= Beginning of Section =

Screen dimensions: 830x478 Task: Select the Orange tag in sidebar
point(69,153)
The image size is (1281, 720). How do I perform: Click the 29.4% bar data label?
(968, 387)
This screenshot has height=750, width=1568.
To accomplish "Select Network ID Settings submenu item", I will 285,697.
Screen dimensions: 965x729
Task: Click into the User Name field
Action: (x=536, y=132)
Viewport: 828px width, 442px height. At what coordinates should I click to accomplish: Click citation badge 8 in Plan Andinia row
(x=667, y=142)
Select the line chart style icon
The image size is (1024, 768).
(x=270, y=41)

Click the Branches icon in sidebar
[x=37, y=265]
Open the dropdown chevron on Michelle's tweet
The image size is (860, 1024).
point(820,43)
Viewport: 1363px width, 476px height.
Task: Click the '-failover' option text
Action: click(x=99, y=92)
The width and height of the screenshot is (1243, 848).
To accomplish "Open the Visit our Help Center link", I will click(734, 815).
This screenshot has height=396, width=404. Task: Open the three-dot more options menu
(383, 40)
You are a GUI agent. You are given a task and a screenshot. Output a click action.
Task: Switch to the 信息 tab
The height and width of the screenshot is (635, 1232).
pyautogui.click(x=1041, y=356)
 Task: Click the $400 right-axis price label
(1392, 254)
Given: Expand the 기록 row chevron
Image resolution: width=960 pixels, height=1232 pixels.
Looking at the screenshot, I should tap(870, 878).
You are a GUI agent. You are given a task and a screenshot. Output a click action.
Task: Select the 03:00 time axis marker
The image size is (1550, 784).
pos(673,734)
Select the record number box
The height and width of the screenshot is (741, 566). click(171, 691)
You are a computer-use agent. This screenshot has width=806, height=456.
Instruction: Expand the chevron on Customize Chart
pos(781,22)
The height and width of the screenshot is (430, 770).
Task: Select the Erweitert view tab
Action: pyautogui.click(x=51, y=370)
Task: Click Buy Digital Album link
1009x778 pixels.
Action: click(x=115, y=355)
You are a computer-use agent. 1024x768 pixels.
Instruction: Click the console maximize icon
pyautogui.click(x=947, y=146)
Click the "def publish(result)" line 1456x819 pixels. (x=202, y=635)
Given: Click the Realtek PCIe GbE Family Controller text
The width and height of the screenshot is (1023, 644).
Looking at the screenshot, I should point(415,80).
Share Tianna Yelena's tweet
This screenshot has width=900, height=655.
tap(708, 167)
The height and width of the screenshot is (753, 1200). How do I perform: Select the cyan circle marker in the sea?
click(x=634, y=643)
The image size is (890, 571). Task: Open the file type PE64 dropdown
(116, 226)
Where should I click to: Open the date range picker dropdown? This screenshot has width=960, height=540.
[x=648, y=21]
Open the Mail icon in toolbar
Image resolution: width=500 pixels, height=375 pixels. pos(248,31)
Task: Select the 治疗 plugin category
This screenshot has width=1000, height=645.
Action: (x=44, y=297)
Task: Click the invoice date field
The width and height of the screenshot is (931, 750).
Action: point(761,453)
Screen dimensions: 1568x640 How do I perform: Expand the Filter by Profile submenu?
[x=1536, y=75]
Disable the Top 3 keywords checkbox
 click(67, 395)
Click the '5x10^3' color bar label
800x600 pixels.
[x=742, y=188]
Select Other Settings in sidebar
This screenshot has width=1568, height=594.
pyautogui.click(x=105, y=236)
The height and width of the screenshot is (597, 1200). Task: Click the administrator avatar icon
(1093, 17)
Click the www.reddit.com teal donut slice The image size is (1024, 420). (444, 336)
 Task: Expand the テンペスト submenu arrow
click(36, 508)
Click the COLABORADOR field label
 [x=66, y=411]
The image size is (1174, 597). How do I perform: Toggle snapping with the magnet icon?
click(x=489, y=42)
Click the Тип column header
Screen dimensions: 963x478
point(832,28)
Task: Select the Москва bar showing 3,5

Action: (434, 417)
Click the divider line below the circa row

= End of Section =

Sift through the material above and copy each line that holds "agent".

You are a GUI agent. You are given a task and a screenshot. Output a click action.
You are a GUI agent. You are given a task and a screenshot. Output a click action.
You are a computer-use agent. This screenshot has width=806, height=456.
You are a computer-use agent. 1024x768 pixels.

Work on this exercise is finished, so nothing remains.